Le royaume végétal est très vaste puisqu'il existe plus de mille espèces sur toute la terre. Sa distribution tellement variée fait qu'on trouve des plantes presque dans n'importe quel endroit de la terre.
La principale caractéristique qui distingue les végétaux des animaux est leur capacité à se nourrir de manière autotrophe, c'est-à -dire, qu'ils prennent eux-mêmes par la radiation solaire l'énergie nécessaire pour favoriser leur croissance. Pour effectuer ceci, la majorité des plantes contiennent un pigment appelé chlorophylle.
Les premières importantes oeuvres botaniques qui sont conservées datent des 4ème et 3ème siècles précédents le nôtre. Ils sont dus à Teofaste (372-287 A.C.), premier botaniste qui a fait une classification et a divisé les plantes :
- Monocotiledons (avec un cotylédon)
- Dicotiledons (avec deux cotylédons)
Au premier siècle après le Jesus-Christ, Dioscoride a ordonné les espèces botaniques en trois groupes, en tenant compte de leur utilité : produits alimentaires, médicinaux et toxiques.
Au Moyen Age, on a donné davantage d'importance à la description des espèces qu'à leur classification. A partir du 16ème siècle, des auteurs, préoccupés pour récupérer d'anciennes classifications, sont apparus.

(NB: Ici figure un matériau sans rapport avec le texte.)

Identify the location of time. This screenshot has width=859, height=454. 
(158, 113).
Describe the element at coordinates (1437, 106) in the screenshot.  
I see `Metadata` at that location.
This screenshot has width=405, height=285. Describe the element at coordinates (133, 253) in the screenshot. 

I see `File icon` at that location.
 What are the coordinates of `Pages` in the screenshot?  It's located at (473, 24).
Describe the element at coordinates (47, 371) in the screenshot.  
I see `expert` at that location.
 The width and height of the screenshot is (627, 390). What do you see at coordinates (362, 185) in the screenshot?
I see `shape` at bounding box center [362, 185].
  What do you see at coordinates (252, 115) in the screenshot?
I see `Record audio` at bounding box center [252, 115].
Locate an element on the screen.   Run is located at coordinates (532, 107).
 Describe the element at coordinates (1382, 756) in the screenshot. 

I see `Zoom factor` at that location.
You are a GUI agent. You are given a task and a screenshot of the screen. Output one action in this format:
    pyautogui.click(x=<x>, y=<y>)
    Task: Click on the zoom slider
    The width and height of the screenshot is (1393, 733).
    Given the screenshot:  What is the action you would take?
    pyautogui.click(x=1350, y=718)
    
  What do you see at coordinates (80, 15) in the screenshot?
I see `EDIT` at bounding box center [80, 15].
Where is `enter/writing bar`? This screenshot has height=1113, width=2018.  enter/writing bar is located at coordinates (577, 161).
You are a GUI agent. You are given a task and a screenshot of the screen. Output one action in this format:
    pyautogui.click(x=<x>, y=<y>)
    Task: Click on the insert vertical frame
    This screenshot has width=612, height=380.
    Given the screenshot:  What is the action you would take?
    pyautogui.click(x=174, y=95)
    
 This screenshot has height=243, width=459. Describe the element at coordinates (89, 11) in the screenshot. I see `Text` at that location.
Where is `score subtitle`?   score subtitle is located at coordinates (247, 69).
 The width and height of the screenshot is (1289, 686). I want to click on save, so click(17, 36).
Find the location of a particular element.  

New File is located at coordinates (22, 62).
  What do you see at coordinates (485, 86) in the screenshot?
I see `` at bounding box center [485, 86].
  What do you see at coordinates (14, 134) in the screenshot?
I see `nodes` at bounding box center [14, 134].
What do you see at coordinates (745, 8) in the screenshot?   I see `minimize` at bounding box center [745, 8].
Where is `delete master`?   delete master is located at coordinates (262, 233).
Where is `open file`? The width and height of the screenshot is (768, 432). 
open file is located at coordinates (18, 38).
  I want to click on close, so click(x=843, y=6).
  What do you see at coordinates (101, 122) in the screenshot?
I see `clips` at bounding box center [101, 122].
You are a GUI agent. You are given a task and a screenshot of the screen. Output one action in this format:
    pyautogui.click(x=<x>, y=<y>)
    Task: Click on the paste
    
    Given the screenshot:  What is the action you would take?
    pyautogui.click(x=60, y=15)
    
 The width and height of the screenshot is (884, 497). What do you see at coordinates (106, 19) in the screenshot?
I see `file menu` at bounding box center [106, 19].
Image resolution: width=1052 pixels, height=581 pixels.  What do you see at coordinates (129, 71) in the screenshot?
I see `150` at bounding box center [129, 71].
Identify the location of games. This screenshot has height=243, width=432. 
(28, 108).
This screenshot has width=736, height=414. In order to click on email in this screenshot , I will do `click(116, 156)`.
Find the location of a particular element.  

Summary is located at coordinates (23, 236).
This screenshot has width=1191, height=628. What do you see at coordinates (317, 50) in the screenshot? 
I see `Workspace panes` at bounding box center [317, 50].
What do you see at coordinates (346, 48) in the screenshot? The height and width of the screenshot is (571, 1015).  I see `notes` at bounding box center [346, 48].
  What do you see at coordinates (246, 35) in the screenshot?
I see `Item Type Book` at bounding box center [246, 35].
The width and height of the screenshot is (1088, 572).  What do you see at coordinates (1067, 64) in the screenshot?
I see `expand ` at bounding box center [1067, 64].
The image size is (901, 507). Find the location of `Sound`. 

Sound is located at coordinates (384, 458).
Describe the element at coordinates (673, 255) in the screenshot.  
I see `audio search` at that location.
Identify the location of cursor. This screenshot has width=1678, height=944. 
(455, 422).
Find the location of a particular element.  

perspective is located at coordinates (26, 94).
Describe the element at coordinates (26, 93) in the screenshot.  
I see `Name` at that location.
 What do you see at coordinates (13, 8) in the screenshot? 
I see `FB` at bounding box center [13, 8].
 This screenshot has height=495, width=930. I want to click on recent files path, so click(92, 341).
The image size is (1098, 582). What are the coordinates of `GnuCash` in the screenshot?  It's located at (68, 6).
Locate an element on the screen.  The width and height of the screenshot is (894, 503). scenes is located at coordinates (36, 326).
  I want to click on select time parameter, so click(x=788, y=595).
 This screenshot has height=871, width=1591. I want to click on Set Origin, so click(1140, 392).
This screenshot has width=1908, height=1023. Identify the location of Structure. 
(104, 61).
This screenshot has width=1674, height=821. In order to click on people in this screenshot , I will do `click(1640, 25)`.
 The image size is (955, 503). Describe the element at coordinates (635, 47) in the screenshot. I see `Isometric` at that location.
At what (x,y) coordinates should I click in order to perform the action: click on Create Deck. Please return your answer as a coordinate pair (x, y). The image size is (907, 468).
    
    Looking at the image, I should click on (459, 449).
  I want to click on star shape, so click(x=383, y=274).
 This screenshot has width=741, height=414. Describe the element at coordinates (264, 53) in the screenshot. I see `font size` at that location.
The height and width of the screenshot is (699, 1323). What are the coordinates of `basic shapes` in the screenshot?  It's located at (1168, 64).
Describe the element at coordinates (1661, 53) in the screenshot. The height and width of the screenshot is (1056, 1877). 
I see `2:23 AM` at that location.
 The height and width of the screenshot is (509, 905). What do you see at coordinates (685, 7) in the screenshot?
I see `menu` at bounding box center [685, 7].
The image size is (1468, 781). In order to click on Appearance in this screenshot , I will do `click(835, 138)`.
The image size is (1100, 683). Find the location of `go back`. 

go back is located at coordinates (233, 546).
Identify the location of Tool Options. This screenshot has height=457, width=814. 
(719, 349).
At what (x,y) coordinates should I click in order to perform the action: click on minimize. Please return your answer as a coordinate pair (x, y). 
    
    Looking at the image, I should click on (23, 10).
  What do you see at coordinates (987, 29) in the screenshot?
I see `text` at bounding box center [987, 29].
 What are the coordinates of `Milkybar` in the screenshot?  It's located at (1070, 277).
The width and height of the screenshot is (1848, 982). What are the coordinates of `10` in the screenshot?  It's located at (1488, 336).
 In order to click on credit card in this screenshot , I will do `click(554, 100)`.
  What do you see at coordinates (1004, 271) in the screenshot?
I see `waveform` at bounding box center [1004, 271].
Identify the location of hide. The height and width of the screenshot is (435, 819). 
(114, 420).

Les botanistes se sont alors basés sur certains caractères morphologiques comme la forme des fleurs, le nombre de pétales et leur disposition, ...
Linneo a été le naturaliste le plus important à cette époque puisqu'il a introduit la distinction entre des plantes sans fleur (criptogame) et avec des fleurs (phanérogame). Il a divisé ces dernières en hermafrodites (avec des organes masculins et féminins) et unisexuelles (avec des organes masculins ou féminins). Il les a ensuite groupées en tenant compte de la disposition de la fleur.
Adolphe-Théodore Brongniart (1801-1876) a commencé à introduire presque cent ans plus tard, les critères filogénétiques de classification, c'est-à -dire, basés sur l'évolution.
Plus tard, Adolphe Engler (1844-1930) a distribué les plantes en treize divisions fondamentales.
Actuellement avec l'avance des sciences auxiliaires appliquées à la botanique (biochimie, cytogénétique, écologie, ...) on a augmenté les critères notamment avec la systématique. Pour cette raison, les classifications actuelles se basent sur les caractéristiques non seulement morphologiques ou anatomiques, mais aussi cytologiques, génétiques, biochimiques et écologiques.